The manager of Arquivo.pt, Daniel Gomes, reveals some of the steps taken to accomplish the mission of "preserving the information published on the Web for scientific and academic purposes".
Arquivo.pt makes it possible to search and access web pages that have been archived since 1996. The work carried out by this infrastructure is managed by the FCCN Unit of the Foundation for Science and Technology (FCT), focusing on the preservation of information published on the Web for scientific and academic purposes.
This connection to the world of research is also illustrated by the presence of Arquivo.pt in the Registry of Research Data Repositoriesand is used by international researchers as a source of open data. For this reason, the Arquivo.pt has been developing several activities to identify online data related to Research & Development (R&D) projects, in order to preserve them in a systematic way.

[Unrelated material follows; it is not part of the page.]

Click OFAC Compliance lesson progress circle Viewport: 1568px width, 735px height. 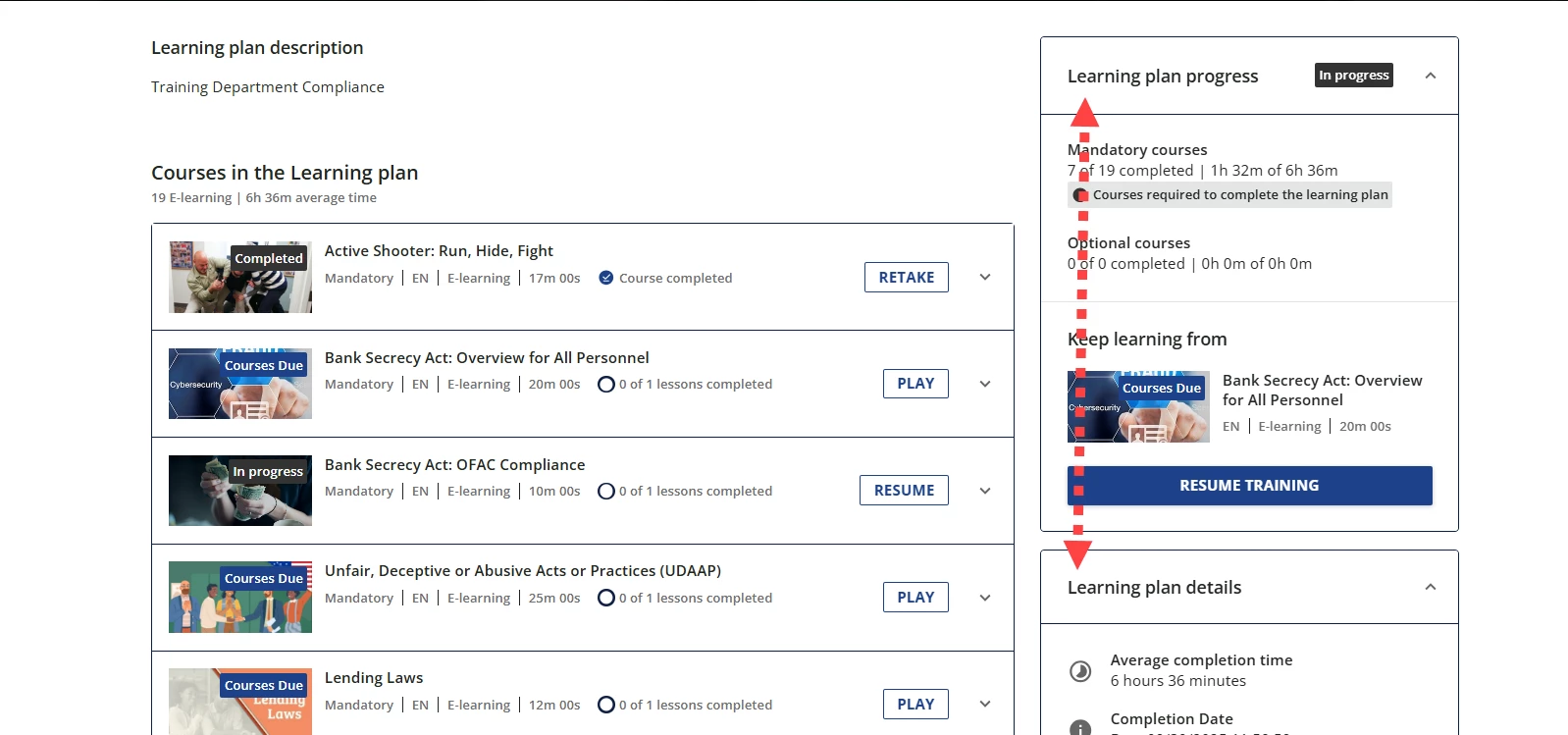point(606,491)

One of the key ways to achieve this goal is the digital preservation of R&D project websites. These web pages are increasingly used to provide important scientific information that complements the published literature (e.g. datasets or documentation, software, etc.).
However, online information regarding R&D projects has not been exhaustively documented. The information regarding the addresses of the websites of the projects funded in the 7th Framework Programme (FP7), for example, made available through European Union Open Data Portal (EU Open Data Portal) is missing for 92% of the projects. In this sense, the Arquivo.pt has already automatically identified and preserved more than 52 million files (7 TB) originating from 53 993 sites of R&D projects funded by the European Union since FP4 (1994).
This is also a priority as far as Portuguese research projects are concerned - in total, 600,721 files (72 GB), collected from 7,956 sites related to projects funded by the Foundation for Science and Technology, have been preserved.
Other forms of preservation
Since 2020, online information regarding projects funded by FCT is documented in the progress and final reports. The goal is that this information will be systematically preserved. Arquivo.pt has carried out special collections aimed at preserving national scientific information available online cited from open access scientific publications (RCAAP) and scientific curricula (Science Vitae).
On the other hand, the Arquivo.pt Memorial service has preserved websites of events, projects or scientific portals that are no longer updated, such as Degois.pt. The websites of Research and Development units are periodically collected for preservation. These activities mainly aim at maintaining the validity of scientific references for online resources in peer-reviewed publications and academic CVs.
Training for preservation is another strategic path, within the scope of this mission. In this sense, Arquivo.pt has been providing a training program that prepares trainees to publish open data online (so that they can be preserved), preserve data from their online research sources (and self-preserve the derived scientific results that are published online), search access and reuse historical data from the web and automatically process large volumes of historical data preserved on the web (through Application Programming Interfaces - APIs).
Preservation and innovation
Likewise, Arquivo.pt has contributed to the production of datasets and software in open access. All the software that supports the Arquivo.pt service and the research experiments carried out is available through a GitHub account. Thus, Arquivo.pt provides valuable open data for research, such as historical records of collections, temporal research by text and image (unique in the world) and data preserved since 1996 through proactive web harvesting and integration of historical collections.
Finally, it is important to highlight the role of the Arquivo.pt Prize - an award that, since 2017, distinguishes works that use the open data preserved by Arquivo.pt. Throughout its three editions, this award has already supported about a dozen innovative projects with diversified scopes and objects: applications, platforms, browser extensions or academic work or scientific research are some examples of the different applications of the data preserved by Arquivo.pt. As a condition of the regulation, these works are made available in open access.